1. Le 31 juillet 2020, la société Croix Aux Bois Développement a déposé une demande de permis de construire valant autorisation d'exploitation commerciale en vue de la réalisation, sur un terrain d'une superficie de 25 045 m2 situé rue de Saint-Denis et rue de Saint-Omer à Creutzwald, dans le parc d'activités Sud, d'un ensemble commercial comportant trois bâtiments regroupant neuf cellules commerciales d'une surface de vente de 6 757 m2, dont deux cellules de commerce alimentaire de surfaces de vente de 397 m2 et 743 m2 et sept cellules de commerce non alimentaire de surfaces de vente de 381 m2, 430 m2, 1 100 m2, 1 990 m2, 563 m2, 584 m2 et 569 m2. La Commission départementale d'aménagement commercial de la Moselle a, le 3 novembre 2020, émis un avis favorable à ce projet. Toutefois, saisie des recours présentés par les sociétés Auchan Supermarché, Cora, Fondaly Immobilier et Sodithis, la Commission nationale d'aménagement commercial a, le 4 février 2021, émis un avis défavorable au projet. La société Croix Aux Bois Développement demande l'annulation de l'arrêté du 10 mars 2021 par lequel le maire de la commune de Creutzwald a refusé de lui délivrer ce permis de construire valant autorisation d'exploitation commerciale.

Sur le désistement de la société Auchan Supermarché :

2. Le désistement de ses conclusions par la société Auchan Supermarché est pur et simple. Rien ne s'oppose à ce qu'il en soit donné acte.

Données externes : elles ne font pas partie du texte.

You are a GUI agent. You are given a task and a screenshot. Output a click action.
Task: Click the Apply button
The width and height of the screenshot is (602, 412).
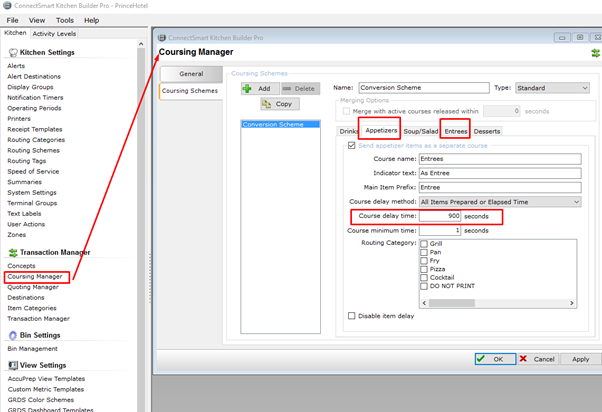[580, 358]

Sur les conclusions aux fins d'annulation et d'injonction :

En ce qui concerne la légalité externe de l'arrêté du 10 mars 2021 :

3. Aux termes de l'article L. 424-3 du code de l'urbanisme : " Lorsque la décision rejette la demande (...), elle doit être motivée. / Cette motivation doit indiquer l'intégralité des motifs justifiant la décision de rejet (...) / ". Aux termes de l'article L. 424-5 du même code : " Lorsque le projet est soumis à autorisation d'exploitation commerciale au sens de l'article L. 752-1 du code de commerce, le permis de construire tient lieu d'autorisation dès lors que la demande de permis a fait l'objet d'un avis favorable de la commission départementale d'aménagement commercial ou, le cas échéant, de la Commission nationale d'aménagement commercial. (...) ". Aux termes de l'article R. 425-22-1 de ce code : " Lorsque le projet a été soumis pour avis à la commission départementale d'aménagement commercial en application de l'article L. 752-4 du code de commerce, le permis de construire ne peut être délivré en cas d'avis défavorable de la commission départementale d'aménagement commercial ou, le cas échéant, de la Commission nationale d'aménagement commercial. ".

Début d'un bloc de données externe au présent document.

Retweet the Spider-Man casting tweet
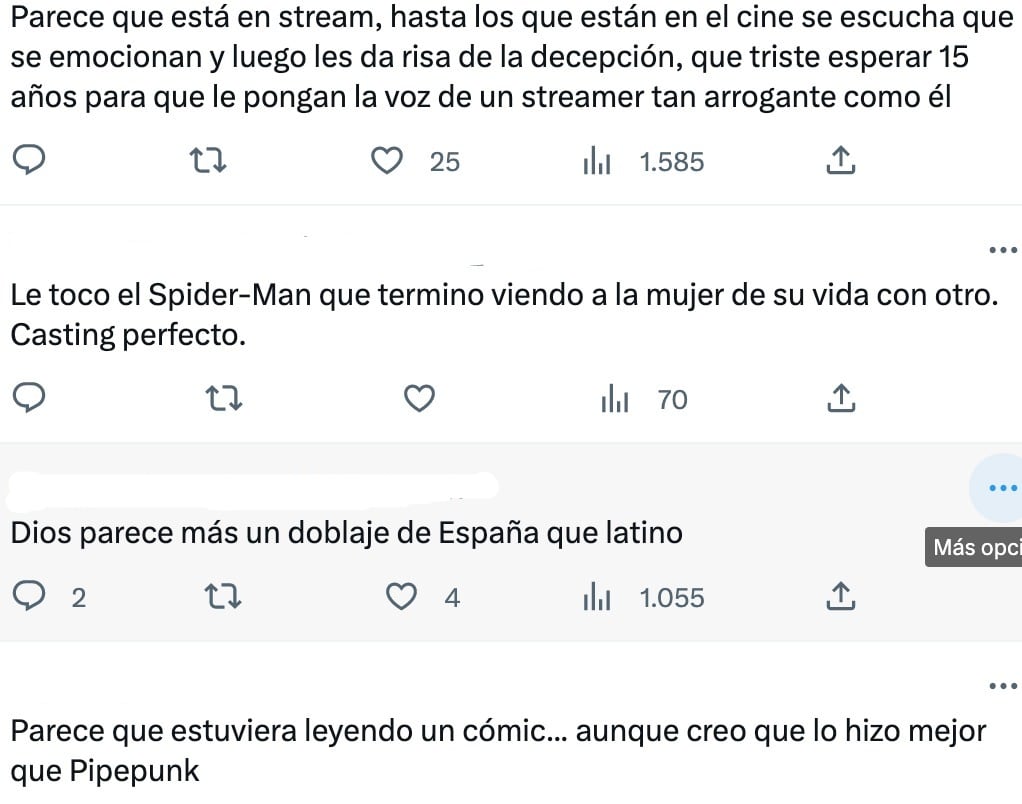Screen dimensions: 1022x804 224,398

4. Il résulte des dispositions de l'article R. 425-22-1 du code de l'urbanisme que, dès lors que la Commission nationale d'aménagement commercial avait émis un avis défavorable au projet de la société requérante, la commune de Creutzwald était tenue de refuser le permis de construire sollicité. Dès lors, la société requérante ne saurait utilement soutenir que l'arrêté du 10 mars 2021 ne serait pas régulièrement motivé. Il ne saurait davantage être utilement soutenu que cet arrêté aurait été signé par une autorité incompétente à cet effet.

En ce qui concerne la légalité interne de l'arrêté du 10 mars 2021 :

S'agissant de la régularité de l'avis de la Commission nationale d'aménagement commercial du 4 février 2021 :

5. Aux termes de l'article R. 752-35 du code de commerce : " La commission nationale se réunit sur convocation de son président. / Cinq jours au moins avant la réunion, chacun des membres reçoit, par tout moyen, l'ordre du jour ainsi que, pour chaque dossier : / 1° L'avis ou la décision de la commission départementale ; / 2° Le procès-verbal de la réunion de la commission départementale ; / 3° Le rapport des services instructeurs départementaux ; / 4° Le ou les recours à l'encontre de l'avis ou de la décision ; 5° Le rapport du service instructeur de la commission nationale. ".

6. Il ressort des pièces du dossier que chacun des membres de la Commission nationale d'aménagement commercial a, le 19 janvier 2021, cinq jours au moins avant le 4 février 2021, reçu l'ordre du jour de la réunion du 4 février 2021 ainsi que, pour le dossier de la société requérante, les documents mentionnés aux 1° à 4° de l'article R. 752-35 du code de commerce, documents disponibles sur une plateforme de téléchargement. Il en résulte que le moyen tiré de la méconnaissance de cet article doit être écarté.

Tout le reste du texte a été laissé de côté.